- Beyond the Reef
- When Sunny Gets Blue
- Tender Is the Night
- The Very Thought of You
- Yellow Bird
- Angel Eyes
- Mood Indigo
- The Second Time Around
- Make Someone Happy
- Swingin' Gently
- Londonderry Air
- Climb Ev'ry Mountain
This strictly instrumental album is perhaps the most exciting of all the eight albums Earl Grant has recorded on Decca. In this set, the ex-school teacher turned nightclub star exhibits his tender, compassionate touch in handling ballads along with a driving, semi-jazz feeling on uptempo numbers. There is a bluesy mood apparent in the fine choice of tunes selected for the album which are all arranged by Earl himself. He is aided and abetted by the gifted work of Plas Johnson on tenor saxophone and flute, Al Hendrickson and Bobby Gibbons on guitar, Morty Corb bass, and Jack Sperling drums.
"Beyond the Reef" - The title tune features Earl's long, dramatic phrases. The various bird calls are also Earl's, allowing his music to wander into a Martin Denny groove for just a moment. Plas Johnson is heard on flute to enhance the Hawaiian mood.
"When Sunny Gets Blue" - The bluesy feeling associated with this number is brought out completely by Earl's poignant treatment. Notice the way Al Hendrickson floats in to accompany and then works behind Earl. The organ sound Earl achieves closely resembles that of a piano. at the bridge of the arrangement he switches over to piano. Jack Sperling provides some tasty drumming as Earl changes to double time near the end of the number.
"Tender Is the Night" - This number is featured in the film of the same name, in which Earl appears as a nightclub piano player.
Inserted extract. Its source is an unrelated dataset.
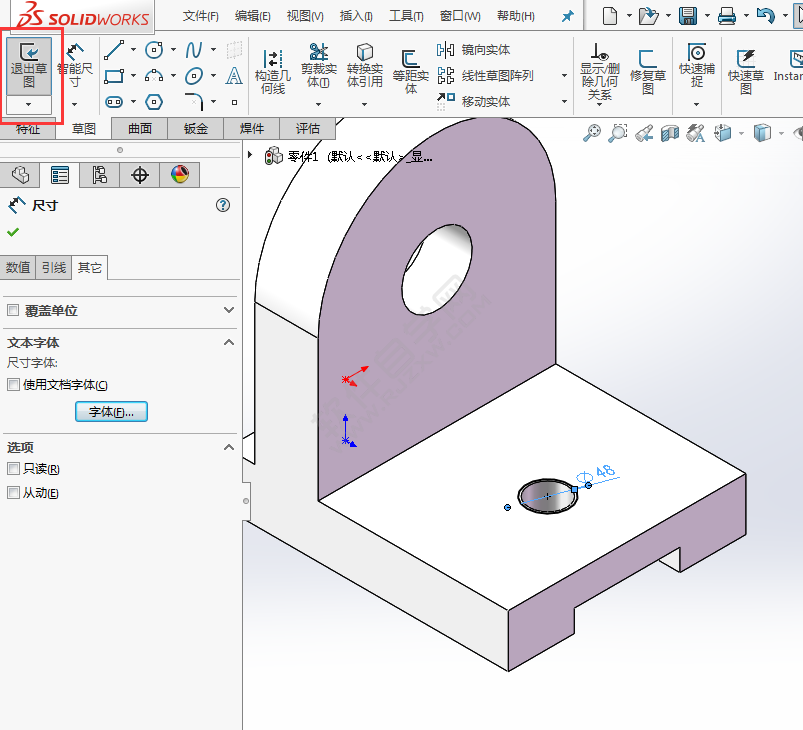Click the 字体(F)... button

111,411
Earl underlines the theme with his dynamic phrasing and also reveals his excellence in handling a concerto type composition.
"The Very Thought of You" - Earl Superbly paints the beautiful colors so much a part of Ray Noble's immortal ballad. The interplay between Plas Johnson on tenor and Earl is an example of great musicianship. Once again, Jack Sperling's drumming helps emphasize the haunting theme of a ballad. Toward the end of the arrangement, Earl switches to piano.
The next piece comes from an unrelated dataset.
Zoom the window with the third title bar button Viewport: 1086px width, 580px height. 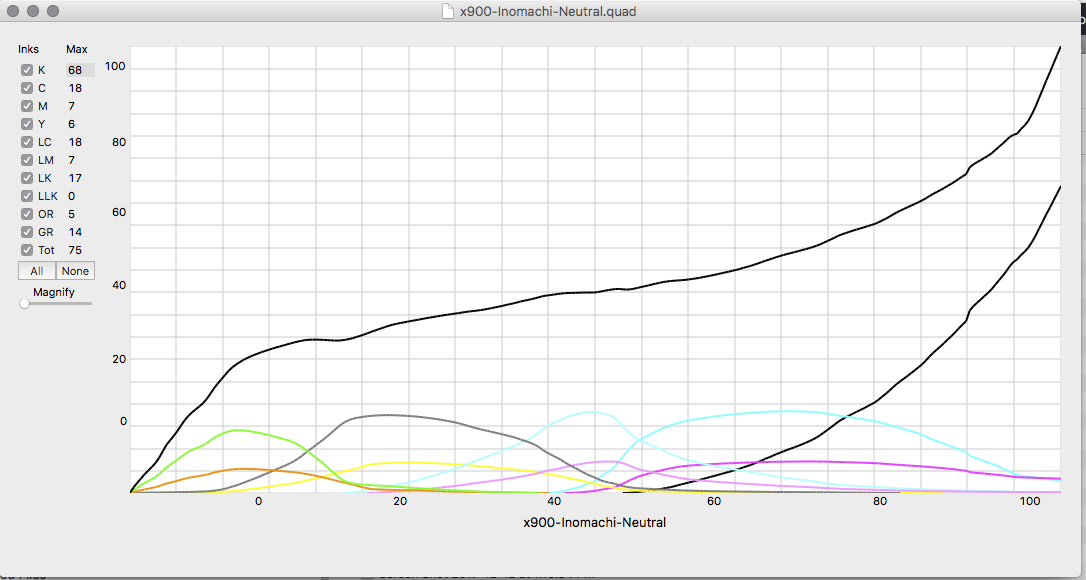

"Yellow Bird" - The number is arranged as a calypso, but also has a jazz undercurrent to it. Plas Johnson's gently swinging tenor is heard above Bobby Gibbon's guitar. Though the tune is played at a slow ballad tempo, it still swings.
"Make Someone Happy" - This favorite from the score of the Broadway production "Do Re Mi" features an unusual concerto-type arrangement. As in "Tender Is the Night" and "Climb Ev'ry Mountain", Earl displays the form of a concerto pianist. Morty Corb's bass provides the only accompaniment.
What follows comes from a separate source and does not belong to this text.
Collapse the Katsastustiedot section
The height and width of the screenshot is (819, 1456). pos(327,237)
"Swingin' Gently" - Earl's own composition has a light jubilee flavor and exemplifies happy-go-lucky swinging at its finest. The tune itself is a complete departure from the other songs in the album. Earl tears away with heavy chords and then slows down with easy ones, yet still retains the boisterous flavor of the tune. The hard sound is provided by the way Earl makes use of Morty Corb's bass line along with his own accent on the bass pedal of the organ.
"Londonderry Air" (Danny Boy) - This rendition of the traditional Irish air is devoid of any blues feeling, naturally. Jack Sperling's softly ricocheting cymbals help build a climax to Earl's improvisations.
"Climb Ev'ry Mountain" - An extremely tasteful interpretation on both piano and organ of one of the hits from Rodgers and Hammerstein's "The Sound of Music".
The above, with addition of Angel Eyes, Mood Indigo and Second Time Around, represent a group of beautiful musical sounds, produced by the master, Earl Grant, guaranteed to soothe and delight you, whether you are a connoisseur, audiophile, or just Earl Grant fan, or just a music lover.